I was expecting company last week. I thought I had scheduled the house cleaners to come the day before my friends were to visit, but for various reasons (primarily a mix-up of dates on my part), the cleaners didn't make it. (They did, but not on the day I was expecting them...so the day they did come, we weren't available to let them clean.)
So I resigned that I would just have to do the cleaning myself (Johnny was out of town during this episode), and I tried my best to spread the tasks out over the course of two days, so that I wouldn't get too tuckered out. After the end of day one, Deirdre and I happened to skype my mom and dad, and I was catching them up on my mix-up with the cleaners.
They, of course, jumped at the opportunity to tell me not to overdo. Simply make my bed, my mom said, my guests would understand. My dad agreed, reminding me that it wasn't the clean house my guests were coming to see.
Well, being the stubborn, driven young (or not so young) lady that I am, I jumped at the chance to fight back - determined not to let lupus make me feel like an exception. Again.
To their kind words, I spat back , "Just for once, can you not think of me as your daughter, or as someone who has lupus?
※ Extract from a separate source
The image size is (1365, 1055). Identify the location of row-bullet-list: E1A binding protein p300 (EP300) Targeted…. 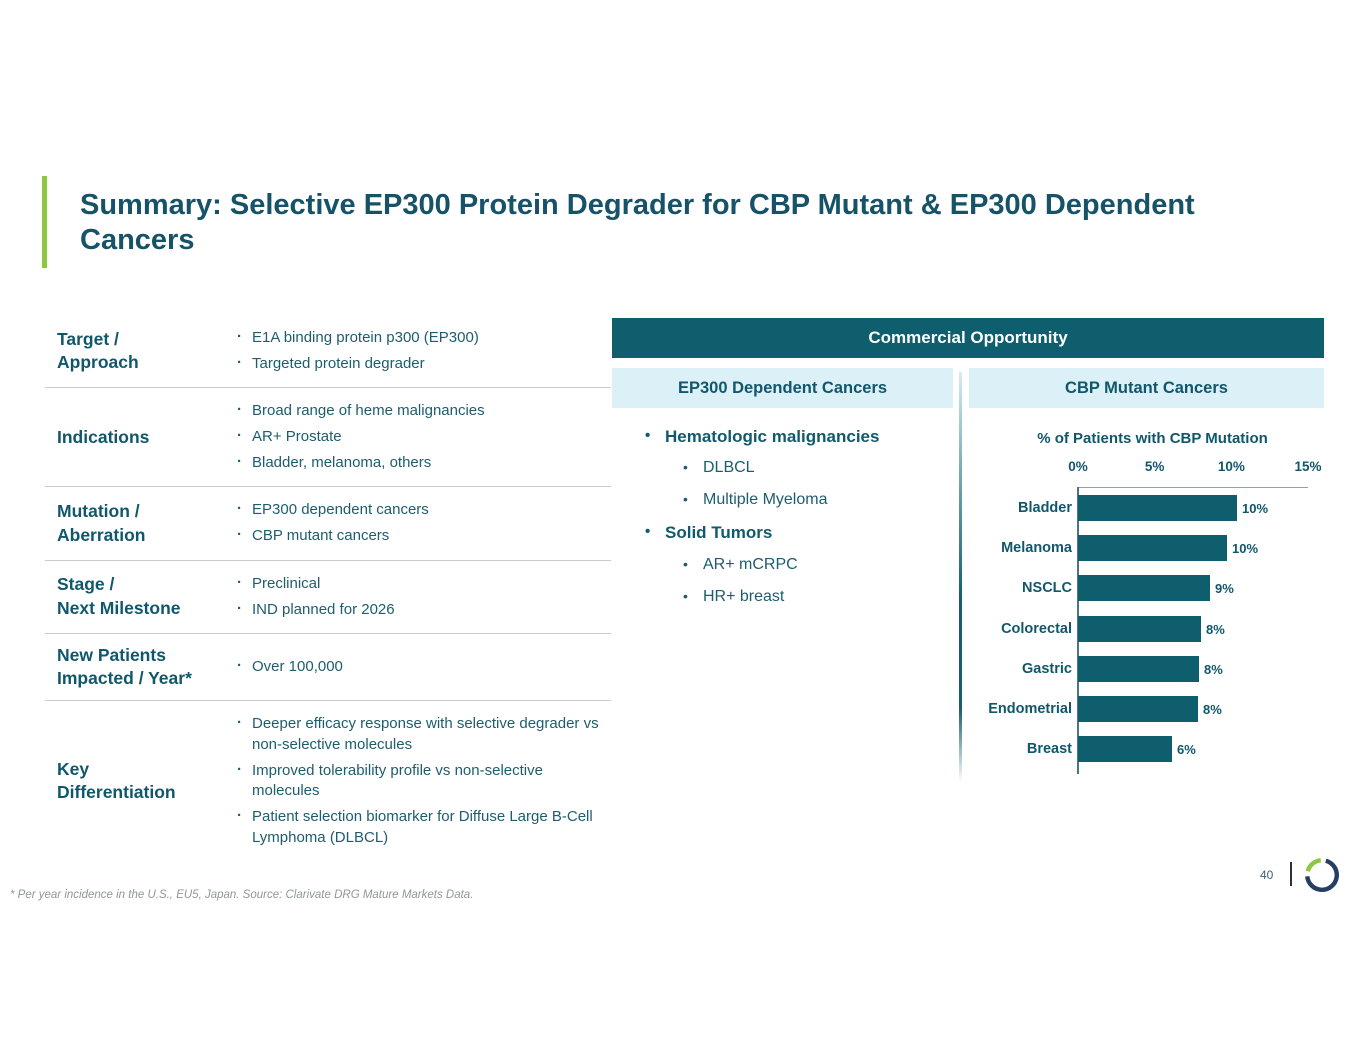
(423, 351).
Just think of me as someone who's expecting guests, and who wants her house to be neat and tidy when those guests arrive. That's not too much to ask, is it?!"
There. I told them. Or did I?
I mean...I am their daughter, aren't I? Always have been and always will be. How can I expect them to suddenly think of me as anything else?
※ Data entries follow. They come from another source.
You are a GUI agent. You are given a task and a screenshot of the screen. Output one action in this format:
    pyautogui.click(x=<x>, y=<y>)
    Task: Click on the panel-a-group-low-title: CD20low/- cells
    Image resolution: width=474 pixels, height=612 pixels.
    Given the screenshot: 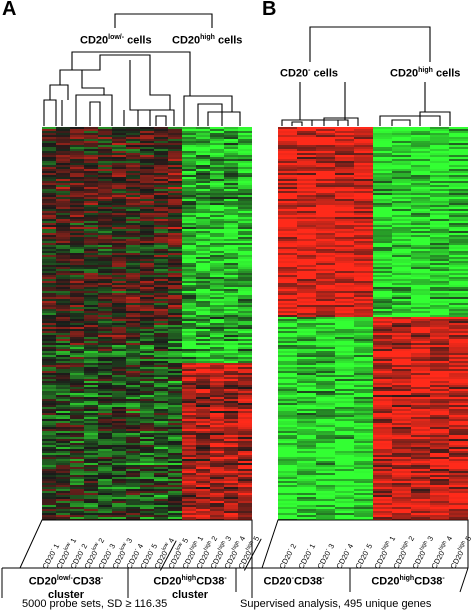 What is the action you would take?
    pyautogui.click(x=116, y=40)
And as for the whole lupus thing. Well - I do have lupus, don't I? And whether I like it or not, that does change things, particularly when it applies to stressing myself out or working like a dog to make sure my house is spic and span.
Sometimes it makes me mad that my mom and dad wouldn't try the same thing with my sister. The subject of doing too much or overexerting herself just wouldn't come up. In fact, they'd probably tell her to be sure not to miss the laundry room. The same rules just don't apply to my sister.
But then again, I'm not my sister, am I?
(Right now, my parents are probably saying, "Yes, thank goodness we don't have two of you to contend with!")
So to my poor parents - I say, thanks, once again, for a lesson is not doing too much for the sake of my health. And to my daughters, Deirdre and Bernadette, I say I can only hope that you will love your mom and dad half as much as I love mine.